Cytokinetics ($CYTK) Delayed Drug Review Due to Incomplete FDA Submission Case
Court: N.D. California
Case: 3:25-cv-07923
CYTK investors filed a claim against Cytokinetics for misleading statements about its regulatory timeline, failure to disclose key risks in its FDA submission, and artificially inflating stock prices.- After disclosing the FDA delay due to a missing REMS and revealing it had knowingly omitted required materials, CYTK fell over 15% in early May 2025.
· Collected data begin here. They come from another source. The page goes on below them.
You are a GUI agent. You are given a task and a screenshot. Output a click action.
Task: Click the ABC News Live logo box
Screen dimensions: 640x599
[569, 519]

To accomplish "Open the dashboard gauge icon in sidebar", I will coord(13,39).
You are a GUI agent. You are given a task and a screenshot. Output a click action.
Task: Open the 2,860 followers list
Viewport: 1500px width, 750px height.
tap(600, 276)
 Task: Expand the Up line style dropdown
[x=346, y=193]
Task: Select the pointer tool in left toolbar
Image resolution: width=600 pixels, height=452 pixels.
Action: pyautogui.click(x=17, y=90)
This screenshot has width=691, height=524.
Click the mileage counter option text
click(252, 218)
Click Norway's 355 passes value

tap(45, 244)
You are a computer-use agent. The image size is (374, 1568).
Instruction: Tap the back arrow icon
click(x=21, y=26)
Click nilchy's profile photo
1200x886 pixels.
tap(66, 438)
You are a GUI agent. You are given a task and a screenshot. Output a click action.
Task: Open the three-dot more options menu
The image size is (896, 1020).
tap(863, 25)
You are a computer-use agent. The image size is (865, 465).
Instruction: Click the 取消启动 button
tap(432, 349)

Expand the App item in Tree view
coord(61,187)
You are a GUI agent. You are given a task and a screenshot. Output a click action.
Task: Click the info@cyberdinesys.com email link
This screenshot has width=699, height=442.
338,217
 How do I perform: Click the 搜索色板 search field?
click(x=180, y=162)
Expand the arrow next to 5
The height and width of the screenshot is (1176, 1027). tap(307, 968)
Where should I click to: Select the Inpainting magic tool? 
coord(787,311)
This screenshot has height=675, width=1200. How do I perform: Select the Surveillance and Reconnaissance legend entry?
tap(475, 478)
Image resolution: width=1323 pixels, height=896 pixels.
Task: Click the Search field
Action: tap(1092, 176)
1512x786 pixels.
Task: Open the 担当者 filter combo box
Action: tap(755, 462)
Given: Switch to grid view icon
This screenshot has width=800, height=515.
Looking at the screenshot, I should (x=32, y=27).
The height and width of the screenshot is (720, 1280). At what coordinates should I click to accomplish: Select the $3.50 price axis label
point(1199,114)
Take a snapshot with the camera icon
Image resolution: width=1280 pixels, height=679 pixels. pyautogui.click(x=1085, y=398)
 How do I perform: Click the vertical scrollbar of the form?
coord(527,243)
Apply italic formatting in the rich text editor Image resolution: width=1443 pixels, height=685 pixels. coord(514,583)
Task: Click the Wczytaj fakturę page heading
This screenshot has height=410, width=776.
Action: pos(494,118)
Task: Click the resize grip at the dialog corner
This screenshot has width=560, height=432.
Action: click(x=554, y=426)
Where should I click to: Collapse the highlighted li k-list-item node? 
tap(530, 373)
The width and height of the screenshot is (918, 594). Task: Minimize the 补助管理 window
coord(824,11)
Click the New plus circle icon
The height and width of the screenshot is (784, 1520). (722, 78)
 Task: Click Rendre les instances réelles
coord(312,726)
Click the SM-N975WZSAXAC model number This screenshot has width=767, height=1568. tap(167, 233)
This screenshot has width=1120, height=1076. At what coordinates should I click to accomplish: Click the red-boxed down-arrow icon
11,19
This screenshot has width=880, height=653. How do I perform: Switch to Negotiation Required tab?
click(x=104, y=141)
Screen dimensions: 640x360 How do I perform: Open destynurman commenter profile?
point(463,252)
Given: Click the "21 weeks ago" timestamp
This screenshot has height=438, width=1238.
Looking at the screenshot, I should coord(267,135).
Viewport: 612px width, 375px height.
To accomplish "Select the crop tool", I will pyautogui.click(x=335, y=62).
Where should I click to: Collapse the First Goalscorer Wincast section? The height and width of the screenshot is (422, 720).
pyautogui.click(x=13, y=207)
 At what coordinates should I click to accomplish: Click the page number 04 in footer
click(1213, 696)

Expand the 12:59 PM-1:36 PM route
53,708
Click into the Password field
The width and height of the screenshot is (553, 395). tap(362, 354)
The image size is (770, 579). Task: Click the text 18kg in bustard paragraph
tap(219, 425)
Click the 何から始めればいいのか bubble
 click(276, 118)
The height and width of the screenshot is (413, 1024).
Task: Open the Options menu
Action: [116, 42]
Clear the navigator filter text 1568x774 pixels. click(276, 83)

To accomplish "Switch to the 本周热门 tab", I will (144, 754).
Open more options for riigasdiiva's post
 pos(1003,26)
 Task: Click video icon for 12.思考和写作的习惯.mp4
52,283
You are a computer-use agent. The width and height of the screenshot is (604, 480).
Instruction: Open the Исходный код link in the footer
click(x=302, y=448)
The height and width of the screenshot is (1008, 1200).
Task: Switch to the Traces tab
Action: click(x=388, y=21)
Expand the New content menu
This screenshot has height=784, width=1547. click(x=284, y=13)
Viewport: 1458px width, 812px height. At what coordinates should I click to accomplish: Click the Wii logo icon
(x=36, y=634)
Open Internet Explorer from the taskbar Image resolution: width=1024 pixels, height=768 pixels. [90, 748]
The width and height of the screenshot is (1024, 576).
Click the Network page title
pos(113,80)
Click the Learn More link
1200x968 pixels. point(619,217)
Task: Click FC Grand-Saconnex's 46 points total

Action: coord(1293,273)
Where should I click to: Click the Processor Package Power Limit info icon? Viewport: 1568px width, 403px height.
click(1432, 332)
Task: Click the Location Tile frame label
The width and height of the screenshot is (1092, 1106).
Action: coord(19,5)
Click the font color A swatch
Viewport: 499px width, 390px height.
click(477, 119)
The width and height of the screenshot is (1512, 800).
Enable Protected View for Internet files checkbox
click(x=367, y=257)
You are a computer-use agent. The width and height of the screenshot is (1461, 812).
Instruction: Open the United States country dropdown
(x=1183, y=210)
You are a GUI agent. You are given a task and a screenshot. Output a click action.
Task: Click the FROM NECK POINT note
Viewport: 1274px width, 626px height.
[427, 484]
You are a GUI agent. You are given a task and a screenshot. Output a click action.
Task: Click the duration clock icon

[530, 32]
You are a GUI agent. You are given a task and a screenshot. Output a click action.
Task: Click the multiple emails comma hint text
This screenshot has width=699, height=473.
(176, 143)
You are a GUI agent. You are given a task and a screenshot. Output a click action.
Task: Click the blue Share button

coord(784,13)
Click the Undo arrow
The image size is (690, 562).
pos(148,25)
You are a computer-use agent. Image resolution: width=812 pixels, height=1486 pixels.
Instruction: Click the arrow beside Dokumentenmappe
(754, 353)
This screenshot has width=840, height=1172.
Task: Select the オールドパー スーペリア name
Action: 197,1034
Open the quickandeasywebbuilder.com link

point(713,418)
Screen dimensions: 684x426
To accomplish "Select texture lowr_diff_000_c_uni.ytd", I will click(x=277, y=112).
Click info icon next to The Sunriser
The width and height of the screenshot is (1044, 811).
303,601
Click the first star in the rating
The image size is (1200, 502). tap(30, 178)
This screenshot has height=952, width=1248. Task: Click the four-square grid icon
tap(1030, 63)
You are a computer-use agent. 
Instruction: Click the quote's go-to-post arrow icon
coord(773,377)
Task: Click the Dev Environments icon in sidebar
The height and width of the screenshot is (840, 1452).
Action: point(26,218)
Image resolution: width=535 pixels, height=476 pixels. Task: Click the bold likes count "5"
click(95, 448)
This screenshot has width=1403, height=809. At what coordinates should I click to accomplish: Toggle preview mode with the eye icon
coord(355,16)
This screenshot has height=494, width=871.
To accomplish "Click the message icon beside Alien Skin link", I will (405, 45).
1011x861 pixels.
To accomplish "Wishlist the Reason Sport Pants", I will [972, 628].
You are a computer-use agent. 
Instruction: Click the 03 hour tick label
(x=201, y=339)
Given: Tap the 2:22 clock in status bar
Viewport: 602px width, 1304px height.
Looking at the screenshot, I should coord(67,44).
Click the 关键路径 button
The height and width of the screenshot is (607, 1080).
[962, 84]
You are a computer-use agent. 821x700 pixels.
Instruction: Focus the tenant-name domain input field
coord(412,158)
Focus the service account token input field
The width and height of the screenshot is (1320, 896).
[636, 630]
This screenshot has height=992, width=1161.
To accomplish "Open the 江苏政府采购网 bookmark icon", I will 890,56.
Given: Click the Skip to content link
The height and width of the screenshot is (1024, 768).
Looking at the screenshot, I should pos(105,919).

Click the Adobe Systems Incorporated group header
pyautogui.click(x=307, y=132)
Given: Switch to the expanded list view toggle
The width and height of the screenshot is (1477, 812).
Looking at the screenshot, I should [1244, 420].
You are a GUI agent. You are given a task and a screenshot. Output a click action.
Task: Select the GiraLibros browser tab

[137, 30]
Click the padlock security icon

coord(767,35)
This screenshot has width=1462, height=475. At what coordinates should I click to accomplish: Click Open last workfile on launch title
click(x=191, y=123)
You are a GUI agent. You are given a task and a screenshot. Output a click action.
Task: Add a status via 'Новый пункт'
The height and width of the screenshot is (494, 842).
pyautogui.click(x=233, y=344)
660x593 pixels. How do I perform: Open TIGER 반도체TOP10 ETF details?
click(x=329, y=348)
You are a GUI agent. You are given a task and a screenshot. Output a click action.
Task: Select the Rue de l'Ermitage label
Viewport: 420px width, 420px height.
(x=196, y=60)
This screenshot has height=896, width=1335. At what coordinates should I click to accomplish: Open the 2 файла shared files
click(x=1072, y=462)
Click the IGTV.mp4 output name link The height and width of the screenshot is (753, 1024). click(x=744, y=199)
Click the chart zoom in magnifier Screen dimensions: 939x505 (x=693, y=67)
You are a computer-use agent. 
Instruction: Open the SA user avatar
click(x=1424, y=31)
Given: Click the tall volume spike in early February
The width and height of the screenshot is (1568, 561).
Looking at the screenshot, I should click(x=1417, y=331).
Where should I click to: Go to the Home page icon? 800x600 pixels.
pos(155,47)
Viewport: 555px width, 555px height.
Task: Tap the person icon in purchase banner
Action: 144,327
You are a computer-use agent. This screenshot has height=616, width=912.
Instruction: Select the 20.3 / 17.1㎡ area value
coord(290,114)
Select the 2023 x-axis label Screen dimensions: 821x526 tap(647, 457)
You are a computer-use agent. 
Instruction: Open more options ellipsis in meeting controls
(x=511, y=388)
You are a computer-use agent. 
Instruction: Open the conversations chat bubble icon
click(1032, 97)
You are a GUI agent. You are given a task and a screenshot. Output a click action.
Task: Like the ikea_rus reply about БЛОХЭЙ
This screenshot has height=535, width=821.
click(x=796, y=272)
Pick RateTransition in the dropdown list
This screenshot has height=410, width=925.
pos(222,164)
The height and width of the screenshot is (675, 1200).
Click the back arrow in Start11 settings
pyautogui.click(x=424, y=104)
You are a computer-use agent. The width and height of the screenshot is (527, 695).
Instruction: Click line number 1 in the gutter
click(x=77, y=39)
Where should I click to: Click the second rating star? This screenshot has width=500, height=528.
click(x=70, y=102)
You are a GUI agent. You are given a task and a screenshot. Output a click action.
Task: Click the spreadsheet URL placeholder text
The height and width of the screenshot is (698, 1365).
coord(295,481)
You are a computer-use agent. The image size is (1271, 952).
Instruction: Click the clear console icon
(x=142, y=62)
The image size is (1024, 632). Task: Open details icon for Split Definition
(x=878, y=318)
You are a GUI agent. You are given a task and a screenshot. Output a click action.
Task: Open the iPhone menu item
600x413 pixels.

- CYTK investors can join this case to be notified about potential recovery.
Case Details:
Between December 27, 2023, and May 6, 2025, Cytokinetics repeatedly assured investors that its lead drug candidate, aficamten, was progressing smoothly through the FDA approval process. The company highlighted positive results from its SEQUOIA-HCM Phase 3 trial and consistently reiterated that it expected FDA approval by September 26, 2025 — a timeline reinforced in press releases, earnings calls, and investor presentations.
In reality, Cytokinetics had omitted a required Risk Evaluation and Mitigation Strategy (REMS) from its original New Drug Application (NDA), despite multiple meetings with the FDA where safety concerns and REMS were specifically discussed. The company chose to rely instead on voluntary education and labeling tools and failed to inform investors that this strategy risked rejection or delay.
On May 1, 2025, the company revealed that the FDA had extended the PDUFA review date by three months to December 26, 2025, due to the late REMS submission. This admission came after months of misleading guidance that approval was on track.
Following this CYTK dropped 13% on May 2, and by May 7, a total decline of over 15% in one week.
During the May 6 earnings call, CEO Robert Blum confirmed that the company had intentionally withheld the REMS, despite knowing it could be necessary, further validating investor concerns about transparency and risk management.
Based on these events, CYTK investors filed a claim against Cytokinetics, alleging the company:
- It omitted key regulatory requirements in its FDA submission for aficamten.
- It misled investors about the likelihood and timing of FDA approval.
- It artificially inflated stock prices by concealing critical risk factors.
Investors argue Cytokinetics misled the market about its regulatory preparedness and clinical transparency, exposing shareholders to losses when the truth came out.